Niños con discapacidad
La firma River Islanda ha querido celebrar su 30 aniversario con una campaña cuyos modelos son niños con discapacidades. En la foto, Terry Berriman. RIVER ISLAND

La firma inglesa River Island ha querido celebrar su 30 aniversario con una campaña para primavera-verano protagonizada por niños con diferentes discapacidades. "Queremos celebrar la individualidad", según un portavoz de la marca.

Son seis niños, de entre 3 y 10 años, diagnosticados con Sindrome de Down, parálisis cerebral y problemas de visión. Todos comparten "su deseo de divertirse que puede verse a través de sus personalidades únicas", explican desde River Island.

Zebedee Management, una agencia especializada en trabajar con modelos con discapacidades, fue la encargada de hacer el casting. "Esperamos que otras marcas sigan el ejemplo de River Island y que apuesten por campañas que sean un reflejo de la sociedad diversa en la que vivimos. Queremos que la diversidad de discapacidades se convierta en una norma en publicidad y estamos trabajando arduamente para que esto suceda", dicen desde Zebedee Management.

La discapacidad no les hace diferentes

Una de las modelos es Lois Groom, de 10 años. Nació con el síndrome de deleción 18q, una afección poco común que afecta a uno de cada 40.000 niños. Lois nació sorda, pero ahora puede oir gracias a unos implantes auditivos. Sin embargo, tiene también problemas de movilidad y dificultades de aprendizaje.

"A Lois le encanta estar frente a la cámara. Desde que era un bebé siempre me decían que debía convertirse en modelo", señala con orgullo su madre. 

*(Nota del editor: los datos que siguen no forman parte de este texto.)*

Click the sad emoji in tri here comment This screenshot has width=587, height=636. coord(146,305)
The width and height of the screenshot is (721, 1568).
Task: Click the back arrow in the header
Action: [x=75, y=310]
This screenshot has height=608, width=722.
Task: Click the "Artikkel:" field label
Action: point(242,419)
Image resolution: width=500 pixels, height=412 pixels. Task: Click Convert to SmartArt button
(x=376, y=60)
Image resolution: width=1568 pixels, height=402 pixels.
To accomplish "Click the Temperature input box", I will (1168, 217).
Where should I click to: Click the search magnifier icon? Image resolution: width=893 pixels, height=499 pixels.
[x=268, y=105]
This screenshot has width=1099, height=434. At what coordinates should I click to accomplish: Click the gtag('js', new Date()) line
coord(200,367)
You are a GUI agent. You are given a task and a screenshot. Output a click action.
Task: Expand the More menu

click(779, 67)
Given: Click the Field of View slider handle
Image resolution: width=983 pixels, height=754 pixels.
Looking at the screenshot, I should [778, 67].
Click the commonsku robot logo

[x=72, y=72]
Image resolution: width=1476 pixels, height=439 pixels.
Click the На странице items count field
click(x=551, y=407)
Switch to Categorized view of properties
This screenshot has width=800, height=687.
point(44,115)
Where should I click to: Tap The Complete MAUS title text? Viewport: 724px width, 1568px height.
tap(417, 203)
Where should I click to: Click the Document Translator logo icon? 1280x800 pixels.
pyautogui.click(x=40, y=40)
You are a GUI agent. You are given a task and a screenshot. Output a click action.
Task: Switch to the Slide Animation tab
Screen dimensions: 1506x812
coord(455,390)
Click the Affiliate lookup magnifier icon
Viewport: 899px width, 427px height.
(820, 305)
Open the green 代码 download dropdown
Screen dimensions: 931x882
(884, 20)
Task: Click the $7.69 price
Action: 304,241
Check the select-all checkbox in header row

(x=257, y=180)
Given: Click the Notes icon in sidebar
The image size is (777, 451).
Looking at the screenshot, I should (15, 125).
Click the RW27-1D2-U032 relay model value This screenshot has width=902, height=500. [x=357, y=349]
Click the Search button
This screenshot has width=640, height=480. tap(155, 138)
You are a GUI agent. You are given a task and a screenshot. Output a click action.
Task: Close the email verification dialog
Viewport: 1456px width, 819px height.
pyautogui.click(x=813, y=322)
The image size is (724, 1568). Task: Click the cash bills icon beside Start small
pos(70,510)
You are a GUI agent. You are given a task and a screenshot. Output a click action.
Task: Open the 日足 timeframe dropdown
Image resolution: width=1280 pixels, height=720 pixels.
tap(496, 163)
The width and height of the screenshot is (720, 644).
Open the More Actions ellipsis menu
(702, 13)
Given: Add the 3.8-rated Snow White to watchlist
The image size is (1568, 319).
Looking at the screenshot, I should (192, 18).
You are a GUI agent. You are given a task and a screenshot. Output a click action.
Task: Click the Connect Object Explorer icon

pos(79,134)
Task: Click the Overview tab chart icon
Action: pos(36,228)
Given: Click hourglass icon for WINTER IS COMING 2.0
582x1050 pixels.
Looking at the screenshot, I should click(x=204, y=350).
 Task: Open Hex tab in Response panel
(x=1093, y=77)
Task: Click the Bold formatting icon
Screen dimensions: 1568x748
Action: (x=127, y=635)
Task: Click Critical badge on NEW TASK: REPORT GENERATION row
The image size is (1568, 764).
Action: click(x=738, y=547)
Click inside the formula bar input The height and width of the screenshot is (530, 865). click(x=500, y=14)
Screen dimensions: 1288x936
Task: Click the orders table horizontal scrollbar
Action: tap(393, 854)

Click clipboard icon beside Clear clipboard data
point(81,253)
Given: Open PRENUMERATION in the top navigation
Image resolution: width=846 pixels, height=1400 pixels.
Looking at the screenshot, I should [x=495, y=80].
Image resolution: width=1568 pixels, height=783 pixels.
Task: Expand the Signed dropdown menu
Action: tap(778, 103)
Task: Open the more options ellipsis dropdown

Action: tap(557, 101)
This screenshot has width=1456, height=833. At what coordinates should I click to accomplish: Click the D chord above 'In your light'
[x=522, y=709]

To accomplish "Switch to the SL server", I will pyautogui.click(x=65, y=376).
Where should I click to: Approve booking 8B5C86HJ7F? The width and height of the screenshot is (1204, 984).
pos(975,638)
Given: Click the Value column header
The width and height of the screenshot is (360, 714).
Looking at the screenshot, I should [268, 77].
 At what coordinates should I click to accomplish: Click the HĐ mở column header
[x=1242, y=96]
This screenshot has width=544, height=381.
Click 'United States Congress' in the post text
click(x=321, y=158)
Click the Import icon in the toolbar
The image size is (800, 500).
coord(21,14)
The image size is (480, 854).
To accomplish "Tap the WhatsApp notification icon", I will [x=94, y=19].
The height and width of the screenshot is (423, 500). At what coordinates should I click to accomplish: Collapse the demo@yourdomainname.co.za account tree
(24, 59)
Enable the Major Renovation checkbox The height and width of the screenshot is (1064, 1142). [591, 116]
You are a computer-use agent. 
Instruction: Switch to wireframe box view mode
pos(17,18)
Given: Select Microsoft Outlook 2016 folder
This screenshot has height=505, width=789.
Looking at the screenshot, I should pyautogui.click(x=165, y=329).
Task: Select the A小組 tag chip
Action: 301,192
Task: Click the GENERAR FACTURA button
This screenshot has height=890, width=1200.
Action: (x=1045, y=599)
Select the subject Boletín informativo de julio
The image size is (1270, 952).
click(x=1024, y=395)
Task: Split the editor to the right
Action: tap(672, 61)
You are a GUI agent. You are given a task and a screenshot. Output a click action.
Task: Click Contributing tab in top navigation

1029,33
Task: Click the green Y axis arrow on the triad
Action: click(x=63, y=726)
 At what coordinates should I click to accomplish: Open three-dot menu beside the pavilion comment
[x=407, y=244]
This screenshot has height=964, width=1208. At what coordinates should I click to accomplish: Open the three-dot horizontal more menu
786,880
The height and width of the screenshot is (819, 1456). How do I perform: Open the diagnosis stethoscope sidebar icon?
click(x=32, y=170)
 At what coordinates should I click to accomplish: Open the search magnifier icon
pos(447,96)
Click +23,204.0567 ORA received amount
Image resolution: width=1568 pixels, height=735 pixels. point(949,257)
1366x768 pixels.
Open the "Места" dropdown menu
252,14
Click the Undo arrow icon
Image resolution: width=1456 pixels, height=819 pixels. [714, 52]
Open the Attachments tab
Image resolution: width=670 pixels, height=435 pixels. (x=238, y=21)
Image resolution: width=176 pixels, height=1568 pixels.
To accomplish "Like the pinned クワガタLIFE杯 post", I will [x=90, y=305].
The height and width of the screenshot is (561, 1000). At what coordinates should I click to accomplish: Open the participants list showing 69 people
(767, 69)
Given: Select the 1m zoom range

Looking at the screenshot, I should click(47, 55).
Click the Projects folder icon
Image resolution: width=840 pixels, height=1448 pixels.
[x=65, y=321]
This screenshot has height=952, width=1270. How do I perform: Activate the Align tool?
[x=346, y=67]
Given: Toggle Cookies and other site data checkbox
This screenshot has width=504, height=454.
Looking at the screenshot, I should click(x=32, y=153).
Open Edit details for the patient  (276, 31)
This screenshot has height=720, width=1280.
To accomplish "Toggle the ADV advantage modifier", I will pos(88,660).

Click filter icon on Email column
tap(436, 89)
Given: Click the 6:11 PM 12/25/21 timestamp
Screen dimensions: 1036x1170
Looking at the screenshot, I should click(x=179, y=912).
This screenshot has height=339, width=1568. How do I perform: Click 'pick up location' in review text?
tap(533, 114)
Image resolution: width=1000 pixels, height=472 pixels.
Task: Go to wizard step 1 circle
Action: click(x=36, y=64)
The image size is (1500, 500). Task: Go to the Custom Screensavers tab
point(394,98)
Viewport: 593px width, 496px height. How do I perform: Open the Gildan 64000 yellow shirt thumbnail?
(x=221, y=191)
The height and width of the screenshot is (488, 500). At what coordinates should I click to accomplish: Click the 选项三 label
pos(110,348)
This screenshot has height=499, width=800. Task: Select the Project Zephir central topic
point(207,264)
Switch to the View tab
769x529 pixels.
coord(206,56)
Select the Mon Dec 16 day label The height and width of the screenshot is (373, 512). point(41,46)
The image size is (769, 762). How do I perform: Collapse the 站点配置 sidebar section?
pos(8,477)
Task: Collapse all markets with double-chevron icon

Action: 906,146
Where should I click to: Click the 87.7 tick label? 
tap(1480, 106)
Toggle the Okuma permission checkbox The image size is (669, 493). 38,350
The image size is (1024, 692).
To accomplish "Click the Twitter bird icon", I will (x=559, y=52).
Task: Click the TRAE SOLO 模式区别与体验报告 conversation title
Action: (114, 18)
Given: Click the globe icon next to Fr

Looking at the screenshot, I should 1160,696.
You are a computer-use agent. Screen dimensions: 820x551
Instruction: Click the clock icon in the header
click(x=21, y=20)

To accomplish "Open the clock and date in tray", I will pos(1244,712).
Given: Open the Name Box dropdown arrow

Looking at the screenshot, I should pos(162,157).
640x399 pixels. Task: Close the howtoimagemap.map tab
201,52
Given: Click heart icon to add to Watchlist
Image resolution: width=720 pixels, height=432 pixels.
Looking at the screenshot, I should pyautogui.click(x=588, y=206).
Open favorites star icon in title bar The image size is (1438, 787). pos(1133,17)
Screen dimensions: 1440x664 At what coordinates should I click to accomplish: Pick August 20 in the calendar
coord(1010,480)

La madre de otro de los niños, Terry Berriman, explicaba que gracias a la sesión de fotos su hijo ha podido a hacer cosas normales como el resto de niños de su edad. "Ha sido bonito poder demostrar que su discapacidad no es un problema y mi hijo se siente tan orgulloso que no para de enseñarle sus fotos a todo el mundo". 

"La campaña por nuestro 30 aniversario quiere reflejar la diversidad de nuestros clientes y celebrar un espíritu que suena tan cierto en la sociedad como en nuestros vestuarios: ser diferente es más que correcto", concluyen desde River Island.